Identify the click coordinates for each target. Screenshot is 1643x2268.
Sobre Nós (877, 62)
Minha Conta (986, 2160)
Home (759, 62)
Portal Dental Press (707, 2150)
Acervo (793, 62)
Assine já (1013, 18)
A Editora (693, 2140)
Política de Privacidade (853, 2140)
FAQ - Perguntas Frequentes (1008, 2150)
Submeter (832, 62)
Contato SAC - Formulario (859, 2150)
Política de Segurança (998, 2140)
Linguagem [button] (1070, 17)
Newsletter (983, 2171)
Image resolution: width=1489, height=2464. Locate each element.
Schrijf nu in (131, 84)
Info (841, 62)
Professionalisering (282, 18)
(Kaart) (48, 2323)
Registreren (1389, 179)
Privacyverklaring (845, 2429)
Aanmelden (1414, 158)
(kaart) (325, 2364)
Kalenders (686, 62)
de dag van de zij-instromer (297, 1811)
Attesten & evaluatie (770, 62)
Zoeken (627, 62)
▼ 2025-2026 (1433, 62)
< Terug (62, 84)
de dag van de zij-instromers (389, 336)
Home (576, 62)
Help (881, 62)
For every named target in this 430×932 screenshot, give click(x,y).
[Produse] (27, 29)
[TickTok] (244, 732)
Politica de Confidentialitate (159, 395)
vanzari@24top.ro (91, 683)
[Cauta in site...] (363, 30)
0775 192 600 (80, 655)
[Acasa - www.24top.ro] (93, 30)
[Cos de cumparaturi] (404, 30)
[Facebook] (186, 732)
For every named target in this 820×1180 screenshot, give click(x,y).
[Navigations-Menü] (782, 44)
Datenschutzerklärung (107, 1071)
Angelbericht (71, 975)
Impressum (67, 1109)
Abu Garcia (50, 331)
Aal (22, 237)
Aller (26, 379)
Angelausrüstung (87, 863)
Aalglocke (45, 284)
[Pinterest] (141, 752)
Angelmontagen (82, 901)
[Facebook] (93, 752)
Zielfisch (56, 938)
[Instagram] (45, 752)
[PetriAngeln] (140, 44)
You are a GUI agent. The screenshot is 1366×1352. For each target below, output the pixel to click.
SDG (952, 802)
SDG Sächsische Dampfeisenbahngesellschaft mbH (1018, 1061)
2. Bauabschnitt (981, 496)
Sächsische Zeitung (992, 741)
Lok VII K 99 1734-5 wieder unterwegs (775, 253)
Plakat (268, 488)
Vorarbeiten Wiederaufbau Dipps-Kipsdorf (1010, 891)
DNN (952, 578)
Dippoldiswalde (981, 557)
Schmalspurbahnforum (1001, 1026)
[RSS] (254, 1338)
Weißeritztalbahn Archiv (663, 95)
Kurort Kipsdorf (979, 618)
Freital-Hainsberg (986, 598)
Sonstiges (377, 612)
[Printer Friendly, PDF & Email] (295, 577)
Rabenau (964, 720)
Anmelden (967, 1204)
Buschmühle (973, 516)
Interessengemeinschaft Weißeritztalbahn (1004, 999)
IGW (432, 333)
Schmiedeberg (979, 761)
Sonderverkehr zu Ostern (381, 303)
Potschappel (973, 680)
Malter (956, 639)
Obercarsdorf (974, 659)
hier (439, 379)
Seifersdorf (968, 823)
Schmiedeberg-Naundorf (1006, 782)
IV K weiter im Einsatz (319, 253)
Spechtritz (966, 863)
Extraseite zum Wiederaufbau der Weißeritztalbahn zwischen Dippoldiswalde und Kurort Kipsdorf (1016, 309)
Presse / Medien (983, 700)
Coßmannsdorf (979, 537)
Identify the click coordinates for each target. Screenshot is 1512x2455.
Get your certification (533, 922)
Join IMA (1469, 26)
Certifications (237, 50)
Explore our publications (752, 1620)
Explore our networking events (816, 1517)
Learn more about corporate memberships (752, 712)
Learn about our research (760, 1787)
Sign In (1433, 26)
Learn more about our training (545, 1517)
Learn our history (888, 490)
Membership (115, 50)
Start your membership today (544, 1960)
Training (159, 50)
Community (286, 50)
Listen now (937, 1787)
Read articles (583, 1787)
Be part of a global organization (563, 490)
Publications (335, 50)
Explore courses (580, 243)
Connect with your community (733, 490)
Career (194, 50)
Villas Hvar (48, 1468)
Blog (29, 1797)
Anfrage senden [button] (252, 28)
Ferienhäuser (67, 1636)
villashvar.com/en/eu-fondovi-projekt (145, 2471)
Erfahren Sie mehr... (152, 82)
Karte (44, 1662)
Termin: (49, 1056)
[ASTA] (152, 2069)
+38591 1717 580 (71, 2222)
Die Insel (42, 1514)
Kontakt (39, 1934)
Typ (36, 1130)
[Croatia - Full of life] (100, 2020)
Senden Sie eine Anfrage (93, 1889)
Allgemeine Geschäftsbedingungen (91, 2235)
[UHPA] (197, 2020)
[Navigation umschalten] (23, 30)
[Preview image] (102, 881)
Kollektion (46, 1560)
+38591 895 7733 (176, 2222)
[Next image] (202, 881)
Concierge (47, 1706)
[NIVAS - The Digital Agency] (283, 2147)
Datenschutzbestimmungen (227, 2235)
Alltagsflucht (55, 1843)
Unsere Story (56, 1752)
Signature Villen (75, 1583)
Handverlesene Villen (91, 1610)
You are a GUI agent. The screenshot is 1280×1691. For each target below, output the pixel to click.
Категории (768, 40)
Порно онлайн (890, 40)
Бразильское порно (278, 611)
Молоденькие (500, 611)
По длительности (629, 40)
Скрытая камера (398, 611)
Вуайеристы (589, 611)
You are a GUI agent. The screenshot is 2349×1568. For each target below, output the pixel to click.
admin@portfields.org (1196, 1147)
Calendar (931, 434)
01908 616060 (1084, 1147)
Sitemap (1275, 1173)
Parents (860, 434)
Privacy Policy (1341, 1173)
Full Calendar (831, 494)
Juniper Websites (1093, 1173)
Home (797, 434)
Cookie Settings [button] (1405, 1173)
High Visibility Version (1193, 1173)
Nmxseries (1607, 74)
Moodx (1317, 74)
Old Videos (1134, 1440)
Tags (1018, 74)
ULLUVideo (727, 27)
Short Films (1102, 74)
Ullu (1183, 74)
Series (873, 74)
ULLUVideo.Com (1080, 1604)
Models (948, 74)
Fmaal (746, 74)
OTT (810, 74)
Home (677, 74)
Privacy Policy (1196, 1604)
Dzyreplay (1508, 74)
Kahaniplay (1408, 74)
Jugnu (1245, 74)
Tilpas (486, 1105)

*WORK REQUEST*. Only the lines above from the line containing "Training (159, 50)" through the line containing "Typ (36, 1130)" should be retyped, exactly and with both ends included.

*SOLUTION*.
Training (159, 50)
Community (286, 50)
Listen now (937, 1787)
Read articles (583, 1787)
Be part of a global organization (563, 490)
Publications (335, 50)
Explore courses (580, 243)
Connect with your community (733, 490)
Career (194, 50)
Villas Hvar (48, 1468)
Blog (29, 1797)
Anfrage senden [button] (252, 28)
Ferienhäuser (67, 1636)
villashvar.com/en/eu-fondovi-projekt (145, 2471)
Erfahren Sie mehr... (152, 82)
Karte (44, 1662)
Termin: (49, 1056)
[ASTA] (152, 2069)
+38591 1717 580 (71, 2222)
Die Insel (42, 1514)
Kontakt (39, 1934)
Typ (36, 1130)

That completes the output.